Intel’s €30 billion ghost factory
Intel had committed to building a €30 billion manufacturing facility in Magdeburg, Germany. It was supposed to be a cornerstone of Europe’s semiconductor renaissance. Intel scrapped the project despite having been offered €10 billion in public aid to make it happen.
Chips Act II and the AI pivot
A sequel is in the works. The so-called Chips Act II is expected to launch as a formal proposal in late May 2026. The key change: it would grant the EU Commission direct funding capabilities for manufacturing, rather than relying solely on member states to channel support.
The second act also pivots toward artificial intelligence technologies. AI workloads are the fastest-growing source of chip demand globally, and Europe doesn’t want to find itself dependent on foreign silicon for the next computing paradigm the way it was dependent on foreign chips for cars and smartphones.

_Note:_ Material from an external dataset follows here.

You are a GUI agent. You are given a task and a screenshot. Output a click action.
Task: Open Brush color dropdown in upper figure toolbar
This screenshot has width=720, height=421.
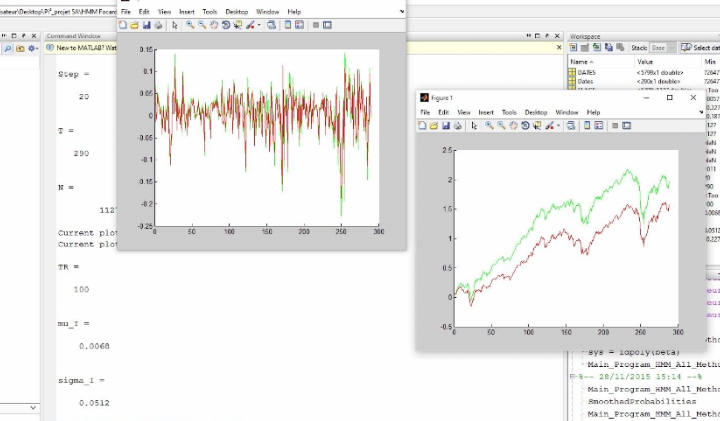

What this means for investors
The investment case here splits into two timelines. In the near term, European semiconductor equipment makers, materials suppliers, and construction firms tied to fab buildouts stand to benefit from the capital flowing into new facilities. The €80 billion-plus in commitments already on the books translates into real procurement contracts and real revenue for companies in those supply chains.
Intel’s cancellation demonstrates that announced investments and completed factories are very different things. Investors should watch the gap between commitments and actual operational capacity closely. A €120 billion announcement pipeline means less if significant chunks of it follow Intel’s Magdeburg facility into the graveyard of cancelled megaprojects.
If the Chips Act II successfully centralizes funding authority at the Commission level, it could accelerate decision-making and reduce the political haggling that slows down member-state-driven subsidy programs, affecting whether the 20% market share target by 2030 is achievable.